■ Problemas y tareas
1. Responde según el texto sobre el periodista enfermo de covid-19:
(a) ¿Qué temperatura alcanzó primero la fiebre?
(b) ¿Qué hizo esa noche en la cama y con qué fin?
(c) ¿En cuántos días terminó por desarrollar todos los síntomas?
2. Actualiza el pasaje del texto sobre el periodista enfermo de covid-19 que va de "En esta nota, el" a "su alta médica.", escribiendo "periodista" en lugar de "comunicador".
3. Enumera todas las ciudades y todos los medios de comunicación que nombra el texto sobre el periodista enfermo de covid-19.

:: Texto de la página ::

Asunción, IP.- Alberto García Palomo, es un periodista español que sintió en carne propia la enfermedad causada por el coronavirus (Covid-19). Mientras algunos casos son leves y se pasan en casa, otros requieren hospitalización y un tratamiento más personalizado.
En esta nota, el comunicador relata la experiencia que tuvo desde el momento en que sintió los primeros síntomas hasta el día en que recibió su alta médica.
“Todo empezó con un ligero dolor de cabeza, que posteriormente avanzó con una fiebre de 38.3 grados centígrados. Se extendió durante horas, rozando con peligro los 39 y dando las señales inequívocas de que algo se incubaba” comenzó relatando el periodista en contacto con Paraguay TV y la Agencia IP desde Madrid.
Aun así, cuenta que esa noche pudo leer un libro en la cama para preparar una entrevista, confiando en que la madrugada despejaría falsas alarmas. Esto en atención a que unos días antes, su pareja había pasado por lo mismo, y que con apenas unas horas de malestar experimentó una mejoría inminente.
Sin embargo para él no fue así. Relata que los siguientes cuatro días terminó por desarrollar todos los síntomas propios de la enfermedad. “Cada hora que pasaba se acentuaba la enfermedad” recordó.

:::
:: Datos proporcionados ::

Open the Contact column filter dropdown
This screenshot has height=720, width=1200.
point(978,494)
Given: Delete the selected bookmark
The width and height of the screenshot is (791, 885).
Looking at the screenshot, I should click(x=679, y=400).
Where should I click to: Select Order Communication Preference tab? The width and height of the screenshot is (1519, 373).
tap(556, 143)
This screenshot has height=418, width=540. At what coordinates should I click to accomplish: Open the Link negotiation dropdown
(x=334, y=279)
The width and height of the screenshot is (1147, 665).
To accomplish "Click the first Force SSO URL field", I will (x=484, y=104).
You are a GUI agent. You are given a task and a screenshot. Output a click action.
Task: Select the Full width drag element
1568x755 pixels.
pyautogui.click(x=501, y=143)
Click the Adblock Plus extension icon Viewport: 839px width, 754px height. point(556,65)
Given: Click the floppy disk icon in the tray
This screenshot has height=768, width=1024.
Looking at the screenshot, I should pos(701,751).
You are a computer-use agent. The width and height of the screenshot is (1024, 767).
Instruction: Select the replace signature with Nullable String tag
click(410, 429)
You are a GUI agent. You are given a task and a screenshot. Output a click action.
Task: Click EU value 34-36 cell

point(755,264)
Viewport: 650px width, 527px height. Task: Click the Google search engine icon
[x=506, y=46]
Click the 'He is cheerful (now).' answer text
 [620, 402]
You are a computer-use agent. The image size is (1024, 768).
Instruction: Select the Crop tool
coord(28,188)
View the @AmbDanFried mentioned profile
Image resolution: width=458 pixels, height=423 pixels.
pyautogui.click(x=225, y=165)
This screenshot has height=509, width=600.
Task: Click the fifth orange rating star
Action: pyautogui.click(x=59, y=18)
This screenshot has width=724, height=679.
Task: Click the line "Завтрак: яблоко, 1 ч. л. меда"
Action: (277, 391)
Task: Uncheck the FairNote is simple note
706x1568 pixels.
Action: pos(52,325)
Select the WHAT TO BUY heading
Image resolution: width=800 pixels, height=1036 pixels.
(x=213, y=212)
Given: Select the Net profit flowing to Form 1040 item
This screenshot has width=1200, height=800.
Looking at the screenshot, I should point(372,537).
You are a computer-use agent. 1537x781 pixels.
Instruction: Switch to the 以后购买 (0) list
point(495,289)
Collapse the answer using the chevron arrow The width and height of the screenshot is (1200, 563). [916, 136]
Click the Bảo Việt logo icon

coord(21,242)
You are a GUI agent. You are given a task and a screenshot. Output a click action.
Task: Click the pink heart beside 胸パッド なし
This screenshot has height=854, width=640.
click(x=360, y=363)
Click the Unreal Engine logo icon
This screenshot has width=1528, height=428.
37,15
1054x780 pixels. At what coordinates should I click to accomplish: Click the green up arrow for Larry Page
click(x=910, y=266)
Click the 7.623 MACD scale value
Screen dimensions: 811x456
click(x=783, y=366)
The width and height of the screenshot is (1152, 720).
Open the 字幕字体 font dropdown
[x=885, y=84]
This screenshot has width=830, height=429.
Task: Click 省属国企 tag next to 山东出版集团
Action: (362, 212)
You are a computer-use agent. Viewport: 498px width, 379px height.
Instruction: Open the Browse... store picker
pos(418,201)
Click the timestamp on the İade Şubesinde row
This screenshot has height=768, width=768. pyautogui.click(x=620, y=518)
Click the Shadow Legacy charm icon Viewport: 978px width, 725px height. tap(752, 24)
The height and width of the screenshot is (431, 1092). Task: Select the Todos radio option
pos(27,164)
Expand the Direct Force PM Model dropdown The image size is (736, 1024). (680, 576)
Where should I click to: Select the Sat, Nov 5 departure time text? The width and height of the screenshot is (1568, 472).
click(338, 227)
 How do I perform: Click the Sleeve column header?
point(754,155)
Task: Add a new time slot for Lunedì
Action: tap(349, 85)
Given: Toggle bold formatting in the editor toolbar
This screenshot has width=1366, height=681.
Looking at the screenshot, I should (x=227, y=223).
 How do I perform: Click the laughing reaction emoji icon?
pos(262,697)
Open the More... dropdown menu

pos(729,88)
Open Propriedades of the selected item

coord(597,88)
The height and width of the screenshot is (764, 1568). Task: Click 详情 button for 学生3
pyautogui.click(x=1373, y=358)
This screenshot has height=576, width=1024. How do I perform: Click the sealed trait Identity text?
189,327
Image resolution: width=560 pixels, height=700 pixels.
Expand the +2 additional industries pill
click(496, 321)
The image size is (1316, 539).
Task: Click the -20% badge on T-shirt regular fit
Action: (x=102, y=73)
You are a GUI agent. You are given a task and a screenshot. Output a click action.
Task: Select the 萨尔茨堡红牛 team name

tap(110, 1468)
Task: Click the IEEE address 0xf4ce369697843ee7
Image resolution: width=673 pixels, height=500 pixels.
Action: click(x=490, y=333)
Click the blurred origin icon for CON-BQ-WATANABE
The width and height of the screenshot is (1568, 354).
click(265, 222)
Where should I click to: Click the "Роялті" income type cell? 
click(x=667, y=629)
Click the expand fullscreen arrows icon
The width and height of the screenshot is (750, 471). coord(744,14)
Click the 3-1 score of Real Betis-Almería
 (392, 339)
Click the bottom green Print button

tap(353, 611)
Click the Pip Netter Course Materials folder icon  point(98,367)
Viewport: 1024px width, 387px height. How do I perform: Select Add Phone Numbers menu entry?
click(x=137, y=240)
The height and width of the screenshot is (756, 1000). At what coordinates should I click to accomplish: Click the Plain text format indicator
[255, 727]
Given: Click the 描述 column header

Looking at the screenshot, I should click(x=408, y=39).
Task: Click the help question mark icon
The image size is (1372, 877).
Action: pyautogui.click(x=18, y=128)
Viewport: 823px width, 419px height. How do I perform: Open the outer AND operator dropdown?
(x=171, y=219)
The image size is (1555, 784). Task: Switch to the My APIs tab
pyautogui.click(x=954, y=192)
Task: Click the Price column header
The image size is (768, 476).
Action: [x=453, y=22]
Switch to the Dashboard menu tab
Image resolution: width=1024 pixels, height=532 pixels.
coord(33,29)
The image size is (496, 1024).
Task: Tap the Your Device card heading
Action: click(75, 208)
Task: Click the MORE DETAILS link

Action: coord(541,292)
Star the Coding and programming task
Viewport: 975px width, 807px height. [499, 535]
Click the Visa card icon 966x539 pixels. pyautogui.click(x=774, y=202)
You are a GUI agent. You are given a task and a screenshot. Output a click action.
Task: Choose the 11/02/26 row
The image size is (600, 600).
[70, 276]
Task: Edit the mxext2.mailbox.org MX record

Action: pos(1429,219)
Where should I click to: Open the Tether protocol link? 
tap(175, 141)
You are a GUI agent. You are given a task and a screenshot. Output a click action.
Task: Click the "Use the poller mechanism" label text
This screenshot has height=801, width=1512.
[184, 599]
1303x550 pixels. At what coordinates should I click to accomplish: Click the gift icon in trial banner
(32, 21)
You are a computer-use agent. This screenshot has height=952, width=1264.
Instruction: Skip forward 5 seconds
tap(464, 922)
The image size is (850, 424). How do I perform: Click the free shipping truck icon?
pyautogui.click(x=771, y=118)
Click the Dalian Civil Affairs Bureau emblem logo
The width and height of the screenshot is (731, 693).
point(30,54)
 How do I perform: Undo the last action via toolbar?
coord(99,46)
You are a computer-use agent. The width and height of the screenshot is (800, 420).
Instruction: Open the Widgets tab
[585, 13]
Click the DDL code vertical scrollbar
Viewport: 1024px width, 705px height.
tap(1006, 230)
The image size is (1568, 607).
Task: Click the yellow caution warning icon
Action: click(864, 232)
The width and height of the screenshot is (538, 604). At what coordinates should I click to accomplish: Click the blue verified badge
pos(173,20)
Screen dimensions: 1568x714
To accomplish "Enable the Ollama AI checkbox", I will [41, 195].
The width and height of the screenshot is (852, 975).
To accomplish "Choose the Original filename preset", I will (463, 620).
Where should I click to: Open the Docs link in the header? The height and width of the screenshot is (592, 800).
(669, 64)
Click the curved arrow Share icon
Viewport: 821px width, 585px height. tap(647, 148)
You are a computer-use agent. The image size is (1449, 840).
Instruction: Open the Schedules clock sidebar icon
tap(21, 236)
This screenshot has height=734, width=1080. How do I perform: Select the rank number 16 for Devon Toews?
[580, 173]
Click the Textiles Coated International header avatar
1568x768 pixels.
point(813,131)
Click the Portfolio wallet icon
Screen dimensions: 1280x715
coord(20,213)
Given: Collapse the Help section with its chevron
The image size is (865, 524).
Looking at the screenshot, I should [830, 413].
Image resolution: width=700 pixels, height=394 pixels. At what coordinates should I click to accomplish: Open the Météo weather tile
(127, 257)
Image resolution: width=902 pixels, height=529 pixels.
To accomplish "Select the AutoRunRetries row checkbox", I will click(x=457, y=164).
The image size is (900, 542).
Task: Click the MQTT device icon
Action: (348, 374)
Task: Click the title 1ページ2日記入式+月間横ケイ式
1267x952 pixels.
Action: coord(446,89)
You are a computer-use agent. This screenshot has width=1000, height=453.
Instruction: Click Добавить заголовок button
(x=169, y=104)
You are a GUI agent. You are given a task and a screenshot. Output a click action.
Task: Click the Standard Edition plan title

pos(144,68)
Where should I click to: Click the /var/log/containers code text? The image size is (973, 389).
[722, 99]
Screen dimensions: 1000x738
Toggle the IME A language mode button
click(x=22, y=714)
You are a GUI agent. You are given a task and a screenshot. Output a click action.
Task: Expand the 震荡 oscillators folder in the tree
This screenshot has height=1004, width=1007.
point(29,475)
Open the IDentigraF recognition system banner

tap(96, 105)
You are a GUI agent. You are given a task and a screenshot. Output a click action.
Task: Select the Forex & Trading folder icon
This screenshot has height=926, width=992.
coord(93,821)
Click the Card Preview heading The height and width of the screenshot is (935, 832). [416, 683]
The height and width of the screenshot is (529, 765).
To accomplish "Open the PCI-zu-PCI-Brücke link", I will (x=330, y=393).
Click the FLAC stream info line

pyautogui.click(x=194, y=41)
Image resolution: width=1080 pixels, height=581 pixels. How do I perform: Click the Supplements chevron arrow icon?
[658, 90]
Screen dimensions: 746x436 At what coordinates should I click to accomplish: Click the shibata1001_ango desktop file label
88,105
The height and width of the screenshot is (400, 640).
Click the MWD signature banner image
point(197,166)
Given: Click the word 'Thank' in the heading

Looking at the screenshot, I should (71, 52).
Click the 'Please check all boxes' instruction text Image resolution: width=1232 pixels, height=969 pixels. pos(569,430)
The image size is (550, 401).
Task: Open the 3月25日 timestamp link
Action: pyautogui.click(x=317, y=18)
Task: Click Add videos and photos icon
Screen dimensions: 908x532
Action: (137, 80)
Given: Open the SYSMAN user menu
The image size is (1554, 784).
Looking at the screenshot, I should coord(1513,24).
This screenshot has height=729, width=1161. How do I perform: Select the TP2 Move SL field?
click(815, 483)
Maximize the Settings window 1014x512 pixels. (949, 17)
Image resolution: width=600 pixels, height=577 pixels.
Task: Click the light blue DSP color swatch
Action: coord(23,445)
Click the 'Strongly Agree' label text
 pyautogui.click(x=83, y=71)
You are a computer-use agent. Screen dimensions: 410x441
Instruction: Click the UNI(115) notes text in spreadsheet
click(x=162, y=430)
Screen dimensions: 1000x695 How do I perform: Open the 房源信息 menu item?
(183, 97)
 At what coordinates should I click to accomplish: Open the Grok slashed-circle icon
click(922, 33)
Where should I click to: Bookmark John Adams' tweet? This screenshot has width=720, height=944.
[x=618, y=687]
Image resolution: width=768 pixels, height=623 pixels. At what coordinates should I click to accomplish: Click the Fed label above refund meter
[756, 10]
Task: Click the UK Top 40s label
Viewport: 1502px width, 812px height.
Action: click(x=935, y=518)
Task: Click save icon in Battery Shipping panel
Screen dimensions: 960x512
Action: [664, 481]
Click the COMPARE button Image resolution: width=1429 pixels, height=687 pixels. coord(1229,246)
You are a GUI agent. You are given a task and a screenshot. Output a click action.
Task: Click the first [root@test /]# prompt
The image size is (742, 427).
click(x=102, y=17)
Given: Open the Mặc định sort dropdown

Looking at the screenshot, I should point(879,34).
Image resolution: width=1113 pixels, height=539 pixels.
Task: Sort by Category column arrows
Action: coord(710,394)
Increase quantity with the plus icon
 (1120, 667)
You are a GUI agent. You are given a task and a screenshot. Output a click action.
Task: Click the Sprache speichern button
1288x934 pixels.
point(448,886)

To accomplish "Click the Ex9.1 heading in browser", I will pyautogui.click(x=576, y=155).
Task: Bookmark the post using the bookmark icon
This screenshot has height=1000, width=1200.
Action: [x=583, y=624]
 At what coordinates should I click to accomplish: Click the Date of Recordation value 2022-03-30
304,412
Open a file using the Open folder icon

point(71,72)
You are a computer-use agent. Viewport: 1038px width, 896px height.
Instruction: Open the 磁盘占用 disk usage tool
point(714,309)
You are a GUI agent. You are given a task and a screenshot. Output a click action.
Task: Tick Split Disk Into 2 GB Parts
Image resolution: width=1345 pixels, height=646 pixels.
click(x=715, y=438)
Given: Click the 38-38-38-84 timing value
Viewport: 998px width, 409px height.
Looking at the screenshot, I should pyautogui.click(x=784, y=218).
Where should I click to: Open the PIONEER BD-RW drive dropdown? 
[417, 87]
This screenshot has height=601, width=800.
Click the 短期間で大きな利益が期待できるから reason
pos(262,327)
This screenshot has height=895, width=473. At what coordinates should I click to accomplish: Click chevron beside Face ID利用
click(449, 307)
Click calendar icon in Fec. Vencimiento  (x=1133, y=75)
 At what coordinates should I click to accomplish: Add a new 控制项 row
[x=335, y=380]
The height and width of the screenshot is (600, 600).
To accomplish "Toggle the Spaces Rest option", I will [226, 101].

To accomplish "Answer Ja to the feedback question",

:::

■ Respuestas por tarea
1.
(a) 38.3 grados centígrados.
(b) Leyó un libro para preparar una entrevista.
(c) En los siguientes cuatro días.

2.
En esta nota, el periodista relata la experiencia que tuvo desde el momento en que sintió los primeros síntomas hasta el día en que recibió su alta médica.

3. Asunción, Madrid, Paraguay TV, Agencia IP